The usage of the data services is simple, but due to extensive status checking and other things tends to make the code difficult to read. A possibility to access data items in the store just like accesing objects with a C++ pointer would be much more convenient. Clearly the C++ language does not support these kind of constructs intrinsically. However, using smart pointers the internals of the data services could be shielded.

6.10.1  Using SmartDataPtr/SmartDataLocator objects

The SmartDataPtr and a SmartDataLocator are smart pointers that differ by the access to the data store: whereas the SmartDataPtr first checks the store if the object is present and loads the object, the locator only checks for the presence of the object but does not attempt to load.
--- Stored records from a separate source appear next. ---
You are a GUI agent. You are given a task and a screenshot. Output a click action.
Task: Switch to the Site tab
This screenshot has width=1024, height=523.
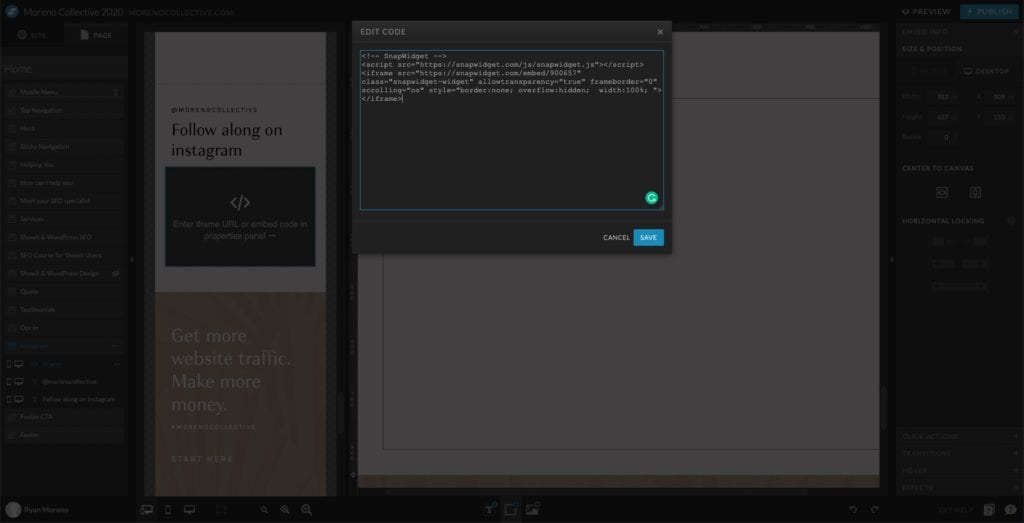[x=32, y=35]
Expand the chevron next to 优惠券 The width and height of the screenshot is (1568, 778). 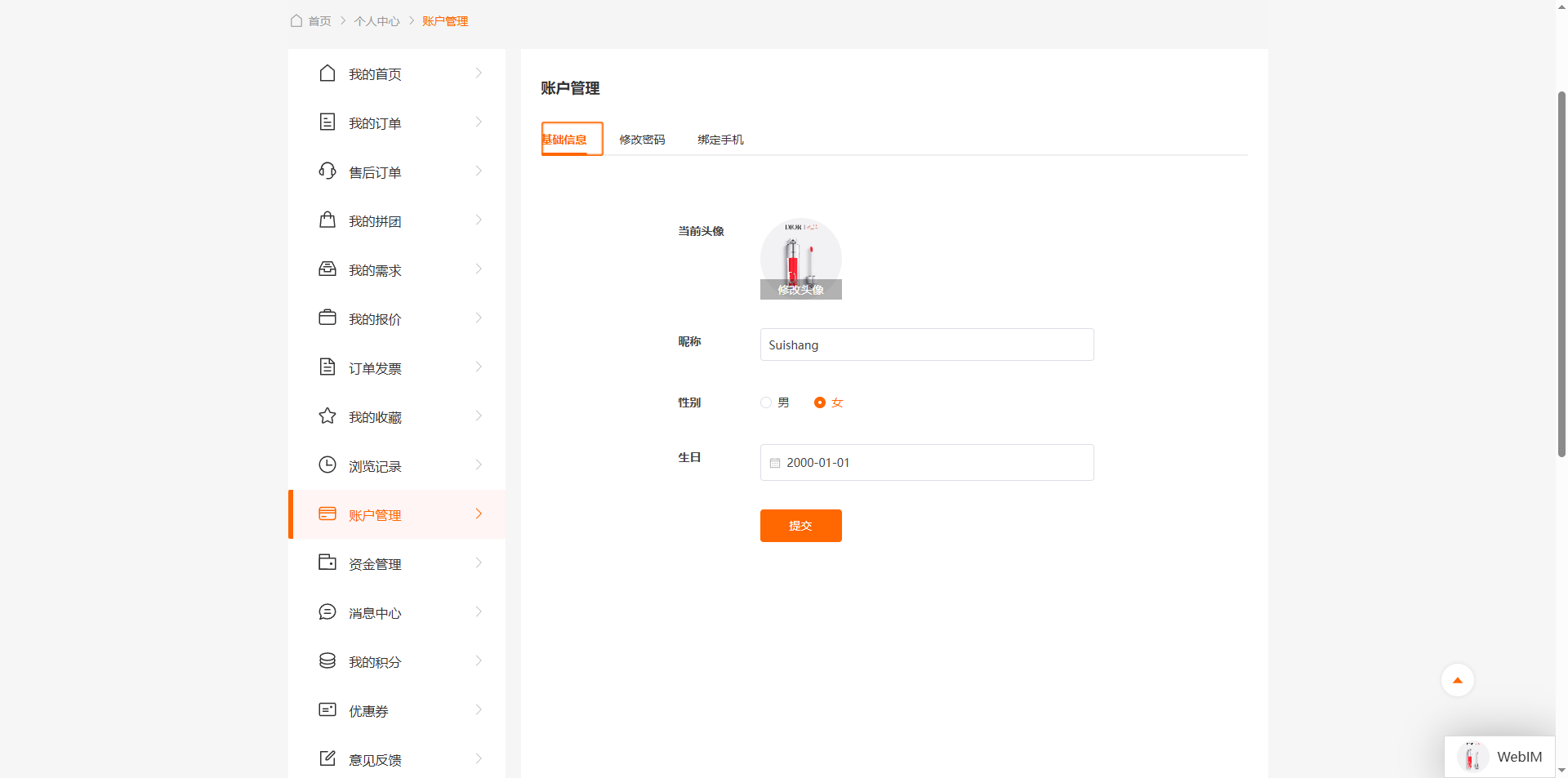pyautogui.click(x=479, y=710)
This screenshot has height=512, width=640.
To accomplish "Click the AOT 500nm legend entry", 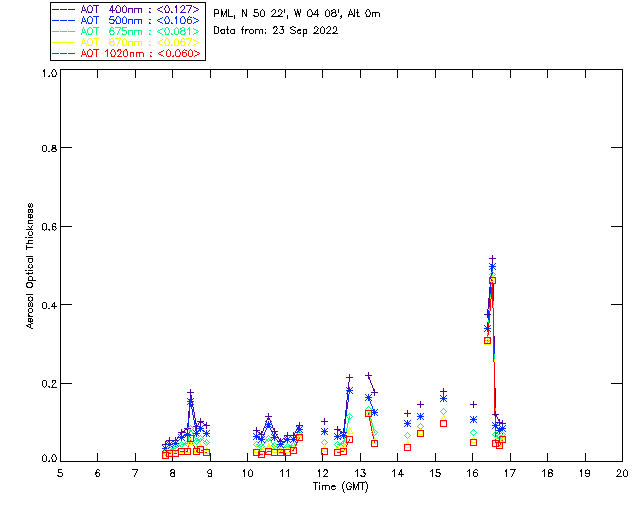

Both objects are responsible to deliver the object in the requested type to the user. They both use the data service to get hold of the requested object. Since both objects have similar behaviour and the same user interface in the following only the SmartDataPtr is discussed. An example use of the SmartDataPtr class is shown below.

Listing 11 Use of a SmartDataPtr object.
1: StatusCode myAlgo::execute() {
2:   MsgStream log(messageService(), name());
3:   SmartDataPtr evt(eventDataService(),"/Event");
4:   if ( evt ) {
5:     // Print a two line message in case of failure.
6:     log << MSG::ERROR << " Run:" << evt->run()
7:         << " Event:" << evt->event() << endreq;
8:     // Get hold of MonteCarlo particles
9:     SmartDataPtr particles(evt,"MC/MPParticles");
10:     if ( particles ) {
11:       for(MCParticleVector::iterator i = particles->begin();
12:           i != particles->end(); i++ ) {
13:             log << "Px:" << (*i)->fourMomentum.px() << endreq;
14:       }
15:       return StatusCode::SUCCESS;
16:     }
17:   }
18:   log << MSG::ERROR << "Error accessing event" << endreq;
19:   return StatusCode::FAILURE;
20: }

When using the SmartDataPtr class just think of it as a normal C++ pointer having a constructor.

The SmartDataPtr and SmartDataLocator offer a number of possible constructors and operators to cover a wide range of needs when accesing data stores. Check the online reference documentation [2] for up-to date information concerning the interface of these utilities.